От скуки и шума дождя я уже начал было дремать, когда вдруг зазвонил телефон. Я вышел в прихожую и взял трубку.

-- Алло...

В трубке молчало и потрескивало.

-- Алло, -- сказал я и подул в трубку. -- Нажмите кнопку.

Ответа не было.

-- Постучите по аппарату, -- посоветовал я. Трубка молчала. Я еще раз подул, подергал шнур и сказал: -- Перезвоните с другого автомата.

Тогда в трубке грубо осведомились:

-- Это Александр?

-- Да. -- Я был удивлен.

-- Ты почему не отвечаешь?

-- Я отвечаю. Кто это?

-- Это Петровский тебя беспокоит. Сходи в засольный цех и скажи мастеру, чтобы мне позвонил.

-- Какому мастеру?

-- Ну, кто там сегодня у тебя?

-- Не знаю...

-- Что значит -- не знаю? Это Александр?

-- Слушайте, гражданин, -- сказал я. -- По какому номеру вы звоните?

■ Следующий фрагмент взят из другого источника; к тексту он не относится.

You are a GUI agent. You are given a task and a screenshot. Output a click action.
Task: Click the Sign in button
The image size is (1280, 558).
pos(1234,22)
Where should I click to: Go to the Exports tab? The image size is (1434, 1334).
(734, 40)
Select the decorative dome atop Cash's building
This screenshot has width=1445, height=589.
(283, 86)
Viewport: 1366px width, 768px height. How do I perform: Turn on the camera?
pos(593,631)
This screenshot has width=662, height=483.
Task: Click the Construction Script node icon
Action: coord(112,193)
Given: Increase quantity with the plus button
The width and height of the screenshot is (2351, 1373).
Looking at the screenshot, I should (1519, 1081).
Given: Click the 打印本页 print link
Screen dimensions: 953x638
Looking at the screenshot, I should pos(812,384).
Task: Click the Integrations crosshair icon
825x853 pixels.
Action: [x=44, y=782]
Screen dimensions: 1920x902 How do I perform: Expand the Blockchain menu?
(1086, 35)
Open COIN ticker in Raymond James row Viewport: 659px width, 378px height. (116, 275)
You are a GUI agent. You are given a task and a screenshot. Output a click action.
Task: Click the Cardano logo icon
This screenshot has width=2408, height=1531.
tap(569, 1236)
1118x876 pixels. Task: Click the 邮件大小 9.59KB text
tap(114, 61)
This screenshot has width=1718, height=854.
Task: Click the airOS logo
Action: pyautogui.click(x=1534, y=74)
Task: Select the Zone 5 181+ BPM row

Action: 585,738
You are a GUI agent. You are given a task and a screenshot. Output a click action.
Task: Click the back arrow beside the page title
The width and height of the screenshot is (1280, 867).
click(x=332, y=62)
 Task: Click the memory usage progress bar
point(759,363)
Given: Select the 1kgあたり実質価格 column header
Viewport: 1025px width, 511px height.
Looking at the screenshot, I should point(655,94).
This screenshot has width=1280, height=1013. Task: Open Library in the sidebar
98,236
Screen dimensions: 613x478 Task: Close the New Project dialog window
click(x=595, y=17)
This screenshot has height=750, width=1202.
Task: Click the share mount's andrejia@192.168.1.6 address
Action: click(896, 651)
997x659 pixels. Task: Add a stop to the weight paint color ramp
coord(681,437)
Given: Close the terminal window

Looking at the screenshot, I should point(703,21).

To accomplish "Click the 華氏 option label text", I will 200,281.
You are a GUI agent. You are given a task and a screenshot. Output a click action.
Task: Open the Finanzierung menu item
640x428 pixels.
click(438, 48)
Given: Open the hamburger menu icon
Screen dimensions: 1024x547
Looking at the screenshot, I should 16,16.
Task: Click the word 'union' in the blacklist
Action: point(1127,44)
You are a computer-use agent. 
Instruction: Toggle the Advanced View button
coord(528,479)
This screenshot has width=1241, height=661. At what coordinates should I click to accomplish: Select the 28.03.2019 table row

-- По семьдесят второму... Это семьдесят второй?

Я не знал.

-- По-видимому, нет, -- сказал я.

-- Что же вы говорите, что вы Александр?

-- Я в самом деле Александр!

-- Тьфу!.. Это комбинат?

-- Нет, -- сказал я. -- Это музей.

-- А... Тогда извиняюсь. Мастера, значит, позвать не можете...

Я повесил трубку. Некоторое время я стоял, оглядывая прихожую. В прихожей было пять дверей: в мою комнату, во двор, в бабкину комнату, в туалет и еще одна, обитая железом, с громадным висячим замком. Скучно, подумал я. Одиноко. И лампочка тусклая, пыльная... Волоча ноги, я вернулся в свою комнату и остановился на пороге.

Д и в а н а н е б ы л о.

Все остальное было совершенно по-прежнему: стол, и печь, и зеркало, и вешалка, и табуретка. И книга лежала на подоконнике точно там, где я ее оставил. А на полу, где раньше был диван, остался только очень пыльный, замусоренный прямоугольник. Потом я увидел постельное белье, аккуратно сложенное под вешалкой.

-- Только что здесь был диван, -- вслух сказал я. -- Я на нем лежал.

Что-то изменилось в доме. Комната наполнилась невнятным шумом. Кто-то разговаривал, слышалась музыка, где-то смеялись, кашляли, шаркали ногами. Смутная тень на мгновение заслонила свет лампочки, громко скрипнули половицы. Потом вдруг запахло аптекой, и в лицо мне пахнуло холодом. Я попятился. И тотчас же кто-то резко и отчетливо постучал в наружную дверь. Шумы мгновенно утихли. Оглядываясь на то место, где раньше был диван, я вновь вышел в сени и открыл дверь.

Передо мной под мелким дождем стоял невысокий изящный человек в коротком кремовом плаще идеальной чистоты с поднятым воротником. Он снял шляпу и с достоинством произнес:

-- Прошу прощения, Александр Иванович. Не могли бы вы уделить мне пять минут для разговора?